PROBLEM TO WORK ON >>
Convert the records, starting at the line that contains "You are a computer-use" and stopping after the line that contains "pos(199,86)", into a two-column CSV with the header text,answer and one row per record. Place each value in a single quoted field, with any line breaks replaced by spaces.

RECORDED INFORMATION >>
+ + +

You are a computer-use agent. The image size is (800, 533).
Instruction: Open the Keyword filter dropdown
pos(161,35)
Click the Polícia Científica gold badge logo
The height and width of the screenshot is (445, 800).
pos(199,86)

+ + +

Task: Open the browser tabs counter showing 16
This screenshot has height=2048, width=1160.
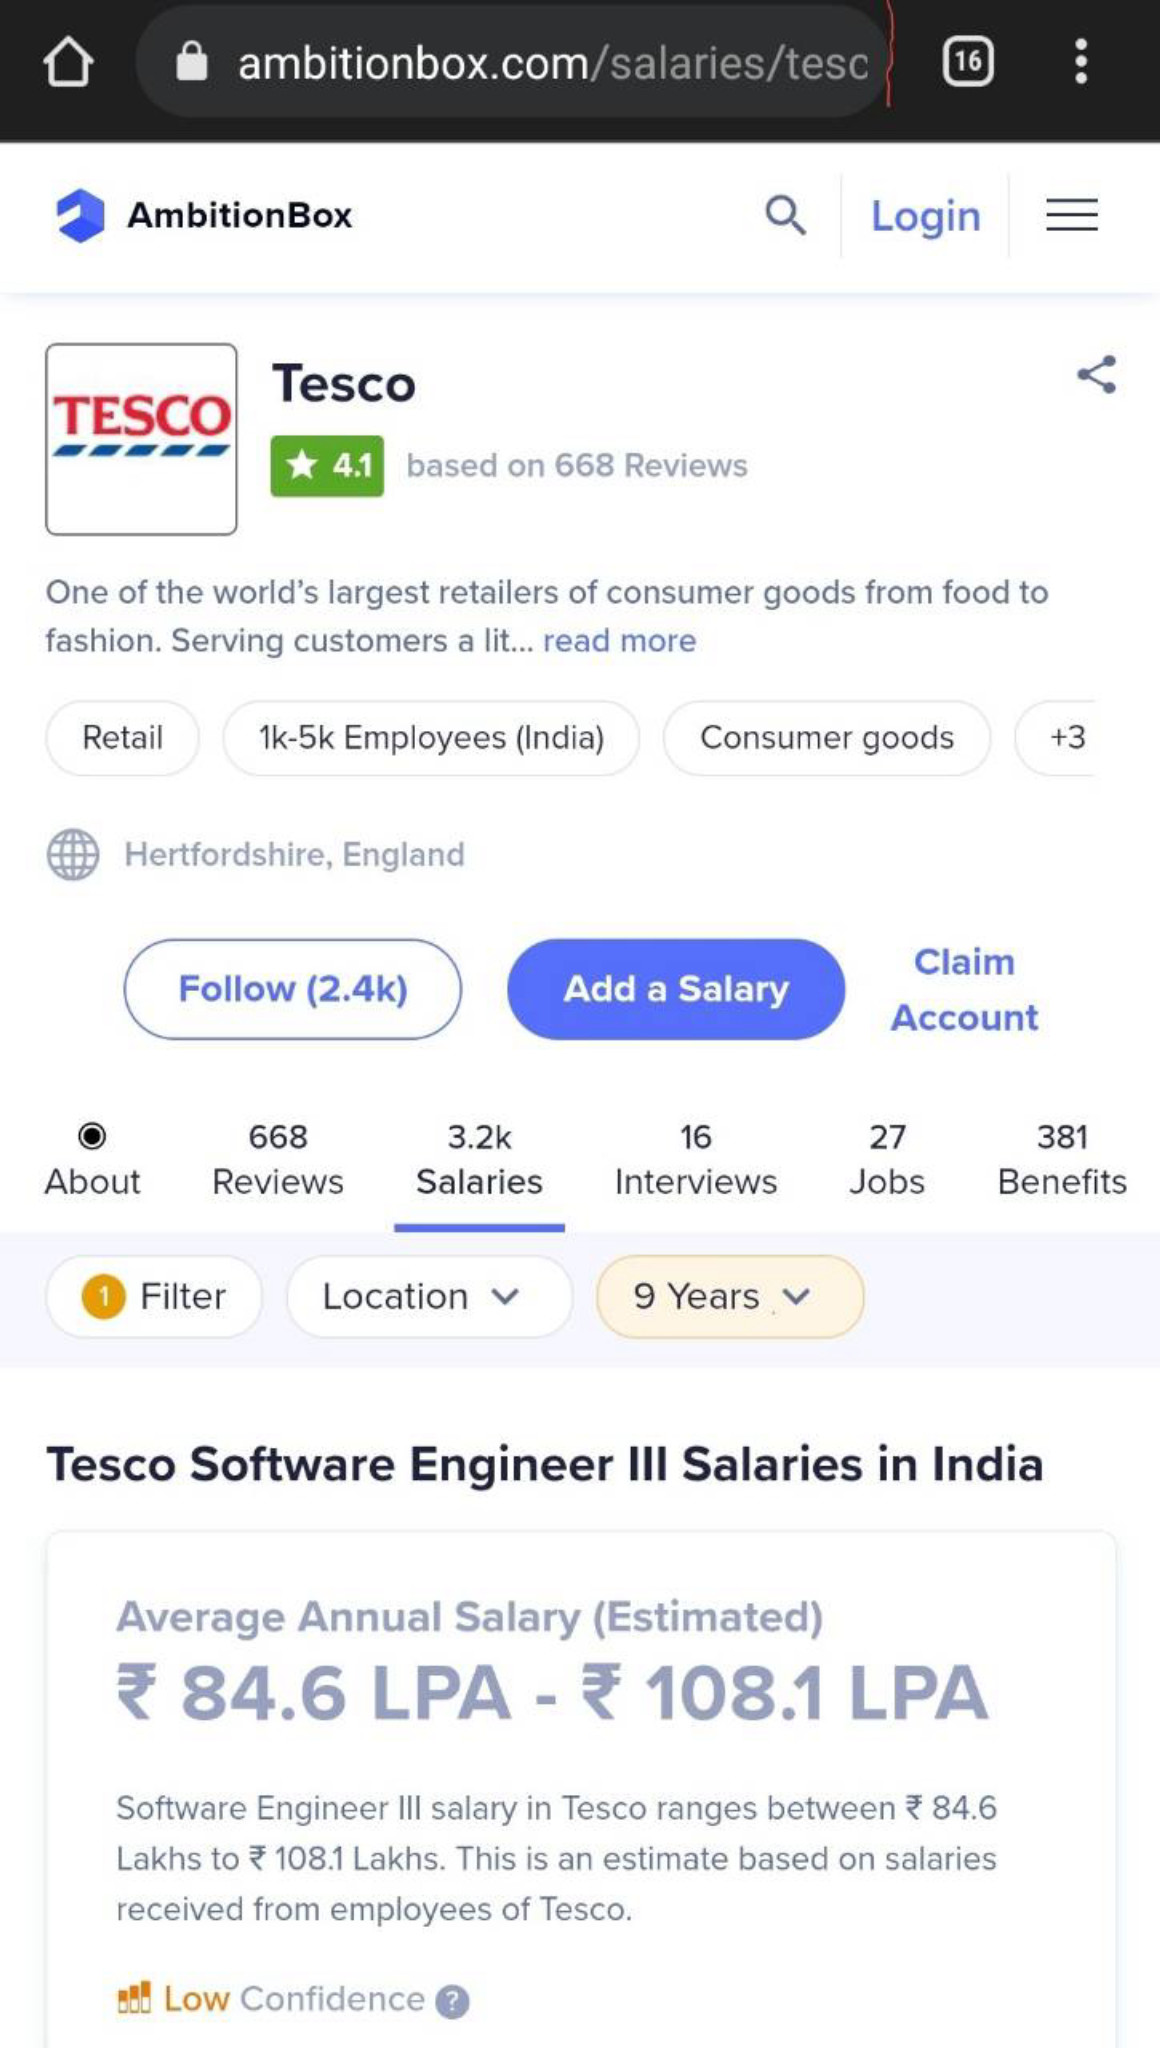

+ + +

REPLY TO THE TASK >>
text,answer
"You are a computer-use agent. The image size is (800, 533). Instruction: Open the Keyword filter dropdown","pos(161,35)"
"Click the Polícia Científica gold badge logo The height and width of the screenshot is (445, 800).","pos(199,86)"